In reality television, anyone can become a star. Anybody with a good idea can type it up, pitch it to a studio or network, score a contract as executive producer and in no time start driving a really cool car.
Executives who are pitched show ideas admit that novices really
can land on the fast track with a great idea. But most neophytes stumble because they haven't thought their idea all the way through.
"The No. 1 thing everyone is looking for is a game changer," says Jon Kroll, senior vice president of New Line Television, who is executive producer of Big Brother
and co-executive producer of Emmy-winning The Amazing Race, among many other reality shows. "It's an idea that as soon as it airs everyone will say, 'Why didn't I think of that?'
"Before we take any pitch to a network, we work it out beat by beat, act by act, and we can guarantee the buyer that we will deliver a show that will hold its audience from act to act and week to week."

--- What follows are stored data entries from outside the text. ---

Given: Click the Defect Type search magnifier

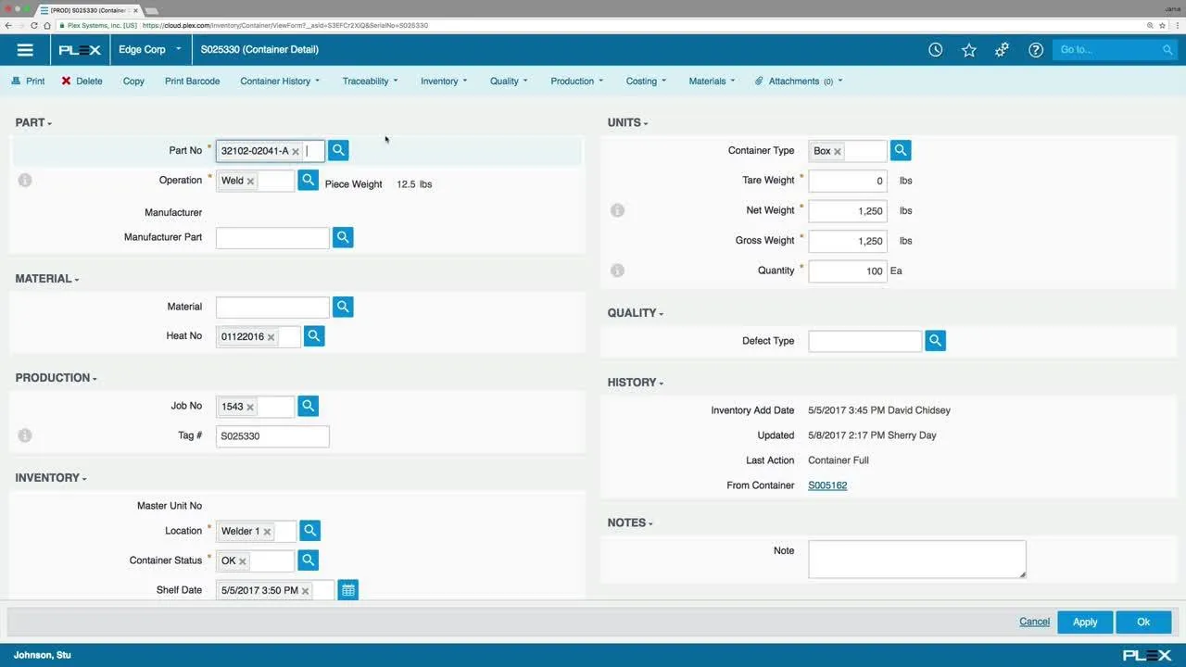Looking at the screenshot, I should 935,340.
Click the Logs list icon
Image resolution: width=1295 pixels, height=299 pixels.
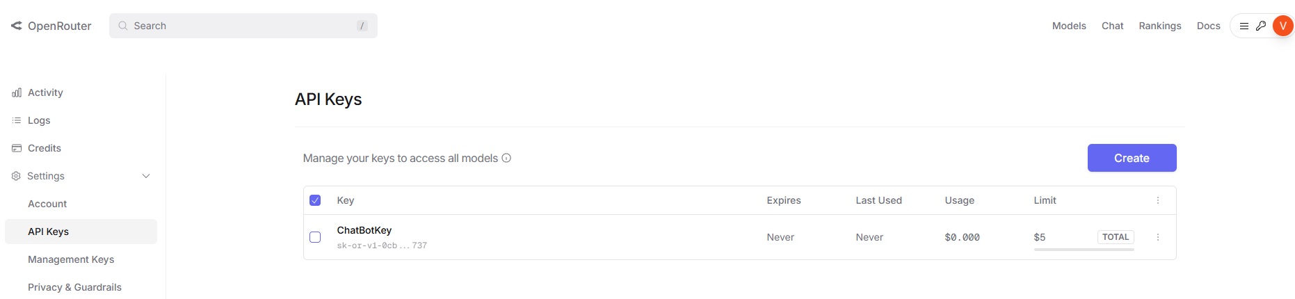17,120
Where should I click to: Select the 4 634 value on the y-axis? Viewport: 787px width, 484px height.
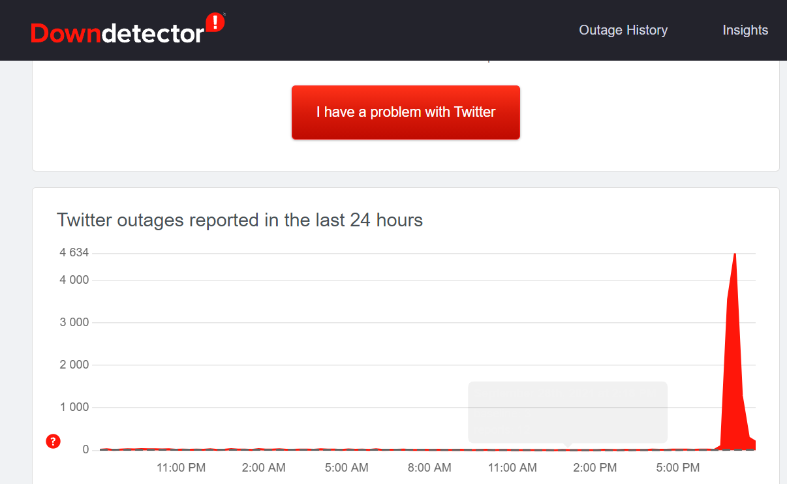[74, 252]
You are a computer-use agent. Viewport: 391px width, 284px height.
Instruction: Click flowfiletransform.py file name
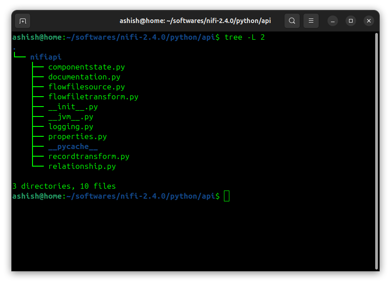[93, 97]
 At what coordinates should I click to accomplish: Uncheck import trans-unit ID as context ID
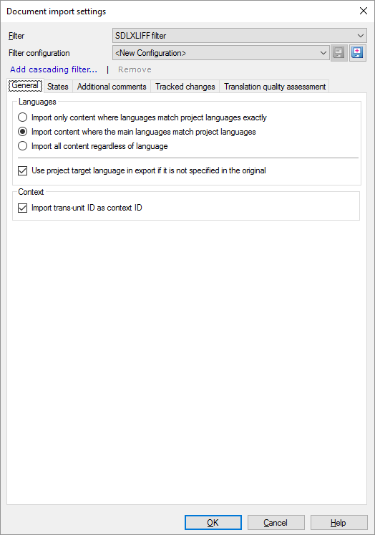(22, 208)
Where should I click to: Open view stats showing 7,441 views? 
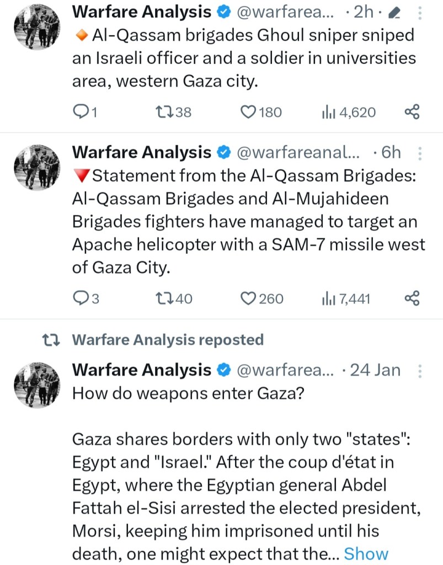coord(346,299)
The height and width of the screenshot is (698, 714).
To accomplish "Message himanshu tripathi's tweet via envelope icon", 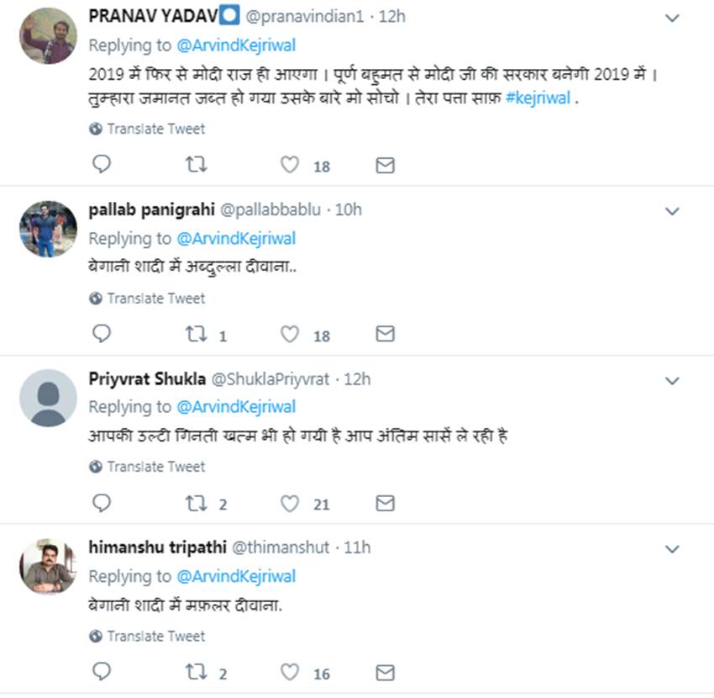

But would-be reality producers can get creamed from the start. If the pitch meeting is a disaster, there will be no call tomorrow.
"The biggest mistake people make in pitching a project is not knowing the buyer," says Stuart Krasnow, executive producer on NBC's Average Joe
and Pax's upcoming Cold Turkey.
"If an idea sounds like it's for Spike TV with women in bikinis running up and down a beach, it will never find it's place after Will & Grace
Michael Selditch, director of Bravo's Queer Eye for the Straight Guy, points out that the pitch meeting is also about forging a partnership. Make them want you.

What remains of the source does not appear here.